- [Short exercise]: Turn everything in the records below, from the line containing "Viewport: 1058px width, 745px" down to the line containing "coord(166,127)", into a Markdown table with two columns, No. and Line. Put each line in its own numbered row and leave out blank lines.
<<<<
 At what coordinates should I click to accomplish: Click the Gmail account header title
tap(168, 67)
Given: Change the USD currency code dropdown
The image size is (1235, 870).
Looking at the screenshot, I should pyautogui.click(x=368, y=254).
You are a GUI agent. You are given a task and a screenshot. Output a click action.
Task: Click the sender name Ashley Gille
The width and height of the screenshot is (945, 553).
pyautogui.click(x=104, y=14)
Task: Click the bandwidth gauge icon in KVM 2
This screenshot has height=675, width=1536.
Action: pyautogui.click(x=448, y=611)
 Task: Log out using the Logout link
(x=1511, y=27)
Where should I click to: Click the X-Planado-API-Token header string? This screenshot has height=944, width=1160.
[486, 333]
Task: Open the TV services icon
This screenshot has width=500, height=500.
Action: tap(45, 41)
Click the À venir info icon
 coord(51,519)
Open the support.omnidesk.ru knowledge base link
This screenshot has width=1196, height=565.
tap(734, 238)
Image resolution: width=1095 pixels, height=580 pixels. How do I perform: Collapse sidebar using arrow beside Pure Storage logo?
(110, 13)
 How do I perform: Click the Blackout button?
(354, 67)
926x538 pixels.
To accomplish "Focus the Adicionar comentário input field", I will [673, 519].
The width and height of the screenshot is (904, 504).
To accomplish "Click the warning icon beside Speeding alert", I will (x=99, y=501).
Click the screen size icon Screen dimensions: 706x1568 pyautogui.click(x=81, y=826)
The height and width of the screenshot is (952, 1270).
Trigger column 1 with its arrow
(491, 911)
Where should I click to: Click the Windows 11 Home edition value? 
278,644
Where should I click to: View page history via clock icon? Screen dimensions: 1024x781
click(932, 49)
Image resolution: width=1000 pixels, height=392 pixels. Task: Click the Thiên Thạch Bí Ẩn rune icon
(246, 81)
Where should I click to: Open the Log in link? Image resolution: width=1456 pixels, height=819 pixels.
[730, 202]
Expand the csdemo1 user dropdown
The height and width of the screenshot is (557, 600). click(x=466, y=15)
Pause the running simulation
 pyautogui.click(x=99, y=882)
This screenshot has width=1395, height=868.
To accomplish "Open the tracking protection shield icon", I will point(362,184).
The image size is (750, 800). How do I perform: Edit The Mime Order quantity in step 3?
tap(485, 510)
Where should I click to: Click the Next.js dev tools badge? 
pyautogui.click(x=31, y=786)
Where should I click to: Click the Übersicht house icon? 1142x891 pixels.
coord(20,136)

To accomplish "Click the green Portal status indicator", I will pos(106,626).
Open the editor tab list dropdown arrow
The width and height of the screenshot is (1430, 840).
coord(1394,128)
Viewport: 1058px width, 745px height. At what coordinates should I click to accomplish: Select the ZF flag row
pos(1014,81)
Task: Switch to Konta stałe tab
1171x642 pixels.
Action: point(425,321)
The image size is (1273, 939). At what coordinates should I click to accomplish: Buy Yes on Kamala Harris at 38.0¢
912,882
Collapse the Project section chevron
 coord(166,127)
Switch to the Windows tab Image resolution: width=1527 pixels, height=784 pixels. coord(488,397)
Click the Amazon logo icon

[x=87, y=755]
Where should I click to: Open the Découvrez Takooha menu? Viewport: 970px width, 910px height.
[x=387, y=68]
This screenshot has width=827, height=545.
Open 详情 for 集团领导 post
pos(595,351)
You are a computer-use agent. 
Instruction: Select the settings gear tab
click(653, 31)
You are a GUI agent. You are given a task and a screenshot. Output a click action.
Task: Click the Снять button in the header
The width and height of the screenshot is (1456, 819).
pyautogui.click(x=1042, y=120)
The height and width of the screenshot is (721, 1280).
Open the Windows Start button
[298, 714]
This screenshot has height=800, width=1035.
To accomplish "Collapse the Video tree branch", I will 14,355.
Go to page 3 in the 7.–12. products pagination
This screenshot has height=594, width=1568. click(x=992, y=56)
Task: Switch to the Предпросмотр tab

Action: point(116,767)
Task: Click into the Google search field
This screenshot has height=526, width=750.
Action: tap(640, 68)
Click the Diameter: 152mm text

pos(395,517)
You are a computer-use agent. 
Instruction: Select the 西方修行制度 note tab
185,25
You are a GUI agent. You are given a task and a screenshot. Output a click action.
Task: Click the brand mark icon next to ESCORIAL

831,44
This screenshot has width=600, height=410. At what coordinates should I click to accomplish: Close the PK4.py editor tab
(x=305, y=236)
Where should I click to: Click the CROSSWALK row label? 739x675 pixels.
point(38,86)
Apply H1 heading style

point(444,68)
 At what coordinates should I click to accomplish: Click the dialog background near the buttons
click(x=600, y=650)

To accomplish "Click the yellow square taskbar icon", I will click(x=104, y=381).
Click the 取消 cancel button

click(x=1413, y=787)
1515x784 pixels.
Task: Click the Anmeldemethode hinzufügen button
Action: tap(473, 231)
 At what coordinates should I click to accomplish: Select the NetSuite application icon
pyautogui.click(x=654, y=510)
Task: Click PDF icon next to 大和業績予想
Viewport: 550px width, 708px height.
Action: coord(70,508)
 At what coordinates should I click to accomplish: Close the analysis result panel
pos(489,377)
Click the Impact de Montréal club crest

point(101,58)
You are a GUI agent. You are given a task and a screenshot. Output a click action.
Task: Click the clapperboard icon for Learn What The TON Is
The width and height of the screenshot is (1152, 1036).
>>>>
- [The output]:
| No. | Line |
|---|---|
| 1 | Viewport: 1058px width, 745px height. At what coordinates should I click to accomplish: Select the ZF flag row |
| 2 | pos(1014,81) |
| 3 | Task: Switch to Konta stałe tab |
| 4 | 1171x642 pixels. |
| 5 | Action: point(425,321) |
| 6 | The image size is (1273, 939). At what coordinates should I click to accomplish: Buy Yes on Kamala Harris at 38.0¢ |
| 7 | 912,882 |
| 8 | Collapse the Project section chevron |
| 9 |  coord(166,127) |